• [Extract to read]:
IN: We have to make the industry less self-referential. We should champion the deep impact creativity has on people's lives. We have to be more confident about taking our work into the public domain, more open to the opinions of the many and more generous with the idea that while we may not all be designers and artists and writers, everyone has the power to be creative – and that’s a really good thing.
SH: Have you seen any other sector make a real difference in changing its ethnic diversity?
IN: Not really. But we are still far behind medicine and law and accountancy – and they still have a lot of work to do themselves.
SH: Ultimately whose responsibility do you think it should be in an organisation to help drive both a more balanced gender and ethnic equality? The chief executive? HR? Senior management team?
IN: The chief executive. It’s not just a strategic issue – it’s an existential one.
SH: What are your company’s current maternity and paternity leave policies?
IN: Maternity leave is between nine and 18 weeks’ full pay dependent on service. Paternity leave is two weeks’ full pay and further paid leave in the first year. We have a strong commitment to flexible employment conditions and other adjustments on return and shared parental leave is available at the London office.
SH: Do you think these policies need to change? Do you recognise that only when we have equal maternity and paternity leave packages will we get equality in the workplace?
IN: I am not sure equality is the point. I am keen to defend maternity leave because even in physical terms, women’s careers are far more disrupted than men’s. We have got to make sure men can play a role raising kids in the home and that’s the argument for equal paternity pay. However, I am really nervous about any attempts to balance it out “rationally.” We should keep and extend maternity while pushing for paternity to catch up.
SH: Does your company have a policy on the gender pay gap?
IN: No specific gender pay gap policy. The company has an equality and celebrating diversity policy and we have safeguards in place, such as monitoring the gender pay gap and six monthly pay reviews to identify and resolve any potential concerns at our London office only.

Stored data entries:

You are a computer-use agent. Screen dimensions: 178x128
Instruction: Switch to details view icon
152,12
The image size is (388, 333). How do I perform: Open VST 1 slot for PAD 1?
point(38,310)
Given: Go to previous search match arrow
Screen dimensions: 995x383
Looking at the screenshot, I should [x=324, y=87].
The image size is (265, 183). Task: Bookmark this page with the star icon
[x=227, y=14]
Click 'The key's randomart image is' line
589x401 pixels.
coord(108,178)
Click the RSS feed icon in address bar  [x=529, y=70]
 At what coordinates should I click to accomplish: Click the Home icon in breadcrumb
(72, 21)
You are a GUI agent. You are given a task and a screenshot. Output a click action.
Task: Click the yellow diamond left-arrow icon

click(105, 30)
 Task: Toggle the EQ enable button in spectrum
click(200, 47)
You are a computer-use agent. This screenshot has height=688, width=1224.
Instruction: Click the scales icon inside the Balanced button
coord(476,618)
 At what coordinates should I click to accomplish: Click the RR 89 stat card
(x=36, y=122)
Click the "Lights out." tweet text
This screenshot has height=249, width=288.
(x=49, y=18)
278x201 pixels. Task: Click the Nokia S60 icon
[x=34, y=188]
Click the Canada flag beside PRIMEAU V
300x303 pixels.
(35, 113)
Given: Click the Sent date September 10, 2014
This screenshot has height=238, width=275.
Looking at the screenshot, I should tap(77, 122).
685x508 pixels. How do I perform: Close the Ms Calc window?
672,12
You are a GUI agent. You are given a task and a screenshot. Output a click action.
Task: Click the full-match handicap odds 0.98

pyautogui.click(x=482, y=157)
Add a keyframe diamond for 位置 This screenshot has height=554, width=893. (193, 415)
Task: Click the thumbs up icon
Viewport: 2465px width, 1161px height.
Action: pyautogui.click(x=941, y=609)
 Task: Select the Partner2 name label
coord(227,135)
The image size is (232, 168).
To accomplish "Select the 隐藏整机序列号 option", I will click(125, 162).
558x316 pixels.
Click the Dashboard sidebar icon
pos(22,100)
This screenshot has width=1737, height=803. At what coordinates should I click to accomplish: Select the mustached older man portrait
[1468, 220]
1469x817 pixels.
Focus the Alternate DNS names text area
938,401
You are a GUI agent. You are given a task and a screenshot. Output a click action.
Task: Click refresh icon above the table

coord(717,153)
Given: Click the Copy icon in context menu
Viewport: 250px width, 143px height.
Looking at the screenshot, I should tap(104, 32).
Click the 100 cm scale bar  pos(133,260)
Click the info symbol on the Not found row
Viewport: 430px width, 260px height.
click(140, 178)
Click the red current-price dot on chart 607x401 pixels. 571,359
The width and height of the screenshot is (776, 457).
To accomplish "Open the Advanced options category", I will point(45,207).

• [Brief]: Proceed with the interview on diversity and parental leave in the creative industry, beginning after its final answer about the gender pay gap.

• [Exercise answer]:
SH: As I am sure you know, women only represent three per cent of the creative directors in the advertising industry globally. What would be your advice for a female creative, aspiring to become a creative director?
IN: Hold your nerve. Don’t settle for an agency that won’t respect you because you work differently. Remember that there are an increasing number of agencies that don’t see that role as something men do better than women. I recommend aspiring female creatives to seek these agencies out and eventually these will become the norm. Don’t get trapped in a role where you aren’t valued.
SH: Name me the one key behaviour change you think men can make in the workplace that will have the biggest impact on fostering gender diversity?
IN: Don’t assume you understand the female perspective. Really ask questions and be humble about it.
SH: How do you think we can best get more men involved in the discussion?
IN: I instinctively believe all things being equal, diverse organisations perform better. When conversations show how businesses perform better, it captures peoples’ attention. The more sustainable and high-performing diverse companies become, the more we will be able to get that conversation happening.
SH: What’s the one thing (if any) you commit to doing as a result of this interview?
IN: It has been four or five months since I looked at the data. I will look at the data again to see how we are doing.
SH: Finally, who would you like to nominate for the next Token Man interview?
IN: Gary Bramall, chief marketing officer at Hailo, Howard Belk, co-chief executive at Siegal Gale and Made by Many founder and chief executive Tim Malbon.
Token Man is an initiative from the founder of Creative Social, Daniele Fiandaca. Previous interviews have included Tribal Worldwide's Allan Blair in conversation with Bima's Bridget Beale, and a Q&A between Geometry Global's Georgia Barretta and Nils Leonard of Grey London.